Yeter, kendimden bahsettiğim;
az daha Sacco’yu unutuyordum.
Sacco da benim gibi işçi,
kendini bildi bileli işinin  âşığı, işinin ehli,
kazancı yerinde, işi yolunda,bankada hesabı da var,
karısı akça pakça , kendi halinde bir hatun
iki de gül gibi çocuğu var, kutu gibi bir evi,
bir yanında bir çay akar, öbür yanı orman.

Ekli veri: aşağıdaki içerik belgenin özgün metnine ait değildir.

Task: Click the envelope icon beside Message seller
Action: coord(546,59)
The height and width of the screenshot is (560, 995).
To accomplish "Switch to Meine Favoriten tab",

Sacco duygulu, namuslu, inanır adam, insan adam Sacco,
 tabiata vurgun , insanlığa âşık, erkek adam Sacco; 

insanlık aşkına, hürlük uğruna
varından yoğundan vazgeçmiş,
para dememiş, rahat dememiş ,bırakmış hepsini,
canı gibi sevdiği karısını, çocuklarını
ve canını hiçe saymış Sacco.
Hırsızlık etmek Sacco’nun aklından bile geçmemiştir,
nerde adam öldürmek !
Ne o ne ben , aklımız ereliberi ,  
alınterimizle kazandığımızdan gayrısına el sürmemişiz, 
haram lokma geçmemiş gırtlağımızdan,
değil hırsızlık etmek ! 

Ne diyorlardı? Ben daha hinoğlu hinmişim;
doğru ,ağzım daha iyi laf yapıyor ama
bilin ki o arınmış inancı haykıran, o erkekçe sesi dinlerken,
Sacco ayağa kalkıp; konuşmağa başladı mıydı hatırlıyorum da  
nelere göğüs gerdiğini, nelerden vazgeçtiğini
onun yanında bir hiç olduğumu anlıyorum,
yaşarıveriyor  birden gözlerim,
birşey tıkanıyor şuracığıma,
beni ağlarken görmesin diye
bilseniz,kendimi nasıl zoruna tutuyorum;
işte bu adama  hırsız dediniz, kaatil dediniz,mahkûm ettiniz.
Sacco unutulmayacak ama,
Katzmann‘ın kemikleri, sizin kemikleriniz hep 
unufak olduktan sonra ,
Katzmann’ın adı, sizin adınız,kanunlarınız,nizamlarınız ve o sahte Tanrınız                                                                                                                         
Ve insan insanın kurdudur diyen bu uğursuz çağ,
hepsi hepsi geçmişe karıştıktan ,
silinip gittikten sonra bile
halkın gönlünde yaşayacak Sacco.

Bunlar gelmese başıma, siz çıkmasaydınız karşıma,
ona buna dert anlatacağım diye köşe başlarında
harcar giderdim ömrümü,
silik, belirsiz, yenilmiş titretir giderdim kuyruğu.
Ama şimdi öyle mi ya!
Bizim başarımız bu ölüm,bizim zaferimiz bu.
Dünyada aklımıza gelmezdi böyle yararlı olacağımız,
insanlık için adalet için hürlük için
eskaza gördüğümüz bu hizmeti
bir kere değil,on kere yaşasak yapamazdık.
Dediklerimiz, hayatımız, çektiklerimiz hiç kalır bunun yanında
hiç kalır yanında idamımız-bir kunduracıyla bir işportacı parçasının 
idamı
Yaşayacağımız o son anı elimizden alamazsınız ya!
O bizim işte, o bizim zaferimiz.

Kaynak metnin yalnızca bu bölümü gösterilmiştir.